> _Task to complete_
The lines you return should be those containing the string "Nelayan", taken from the data below.

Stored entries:
########################################

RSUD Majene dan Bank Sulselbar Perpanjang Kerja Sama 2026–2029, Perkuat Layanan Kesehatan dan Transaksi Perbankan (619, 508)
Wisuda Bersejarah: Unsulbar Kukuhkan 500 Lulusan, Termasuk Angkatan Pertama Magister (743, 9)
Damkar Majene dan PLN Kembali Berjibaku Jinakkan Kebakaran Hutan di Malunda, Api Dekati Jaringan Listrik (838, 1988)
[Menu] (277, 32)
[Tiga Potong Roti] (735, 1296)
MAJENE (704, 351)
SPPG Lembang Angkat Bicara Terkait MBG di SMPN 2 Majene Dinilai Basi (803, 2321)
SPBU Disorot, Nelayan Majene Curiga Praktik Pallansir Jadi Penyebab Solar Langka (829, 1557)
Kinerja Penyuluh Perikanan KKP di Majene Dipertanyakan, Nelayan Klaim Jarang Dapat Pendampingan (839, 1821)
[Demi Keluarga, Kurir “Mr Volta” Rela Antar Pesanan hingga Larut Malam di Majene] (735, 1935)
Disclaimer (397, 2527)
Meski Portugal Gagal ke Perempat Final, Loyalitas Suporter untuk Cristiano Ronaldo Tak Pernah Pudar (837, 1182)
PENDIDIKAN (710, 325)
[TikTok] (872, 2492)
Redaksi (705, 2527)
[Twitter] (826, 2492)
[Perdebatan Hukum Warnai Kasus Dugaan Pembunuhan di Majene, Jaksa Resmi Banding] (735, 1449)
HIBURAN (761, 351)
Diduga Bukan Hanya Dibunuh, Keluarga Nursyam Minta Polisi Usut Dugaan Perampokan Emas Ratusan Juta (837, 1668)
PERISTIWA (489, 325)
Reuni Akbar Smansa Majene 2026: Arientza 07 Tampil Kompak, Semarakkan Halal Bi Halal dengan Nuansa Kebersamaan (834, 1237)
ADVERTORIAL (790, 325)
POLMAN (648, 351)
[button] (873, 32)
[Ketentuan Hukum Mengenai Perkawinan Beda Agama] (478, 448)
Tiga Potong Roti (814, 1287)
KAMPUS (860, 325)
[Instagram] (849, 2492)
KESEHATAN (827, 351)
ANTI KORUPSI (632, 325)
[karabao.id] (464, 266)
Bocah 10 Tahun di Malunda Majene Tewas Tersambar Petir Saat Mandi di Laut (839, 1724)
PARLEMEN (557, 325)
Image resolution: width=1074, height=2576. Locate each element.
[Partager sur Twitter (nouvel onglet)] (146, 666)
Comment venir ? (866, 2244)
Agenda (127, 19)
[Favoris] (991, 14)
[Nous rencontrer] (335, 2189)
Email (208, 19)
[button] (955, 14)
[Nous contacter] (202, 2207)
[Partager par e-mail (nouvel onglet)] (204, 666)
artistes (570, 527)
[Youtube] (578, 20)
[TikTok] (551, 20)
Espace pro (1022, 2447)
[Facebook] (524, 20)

########################################

> _Written solution_
SPBU Disorot, Nelayan Majene Curiga Praktik Pallansir Jadi Penyebab Solar Langka (829, 1557)
Kinerja Penyuluh Perikanan KKP di Majene Dipertanyakan, Nelayan Klaim Jarang Dapat Pendampingan (839, 1821)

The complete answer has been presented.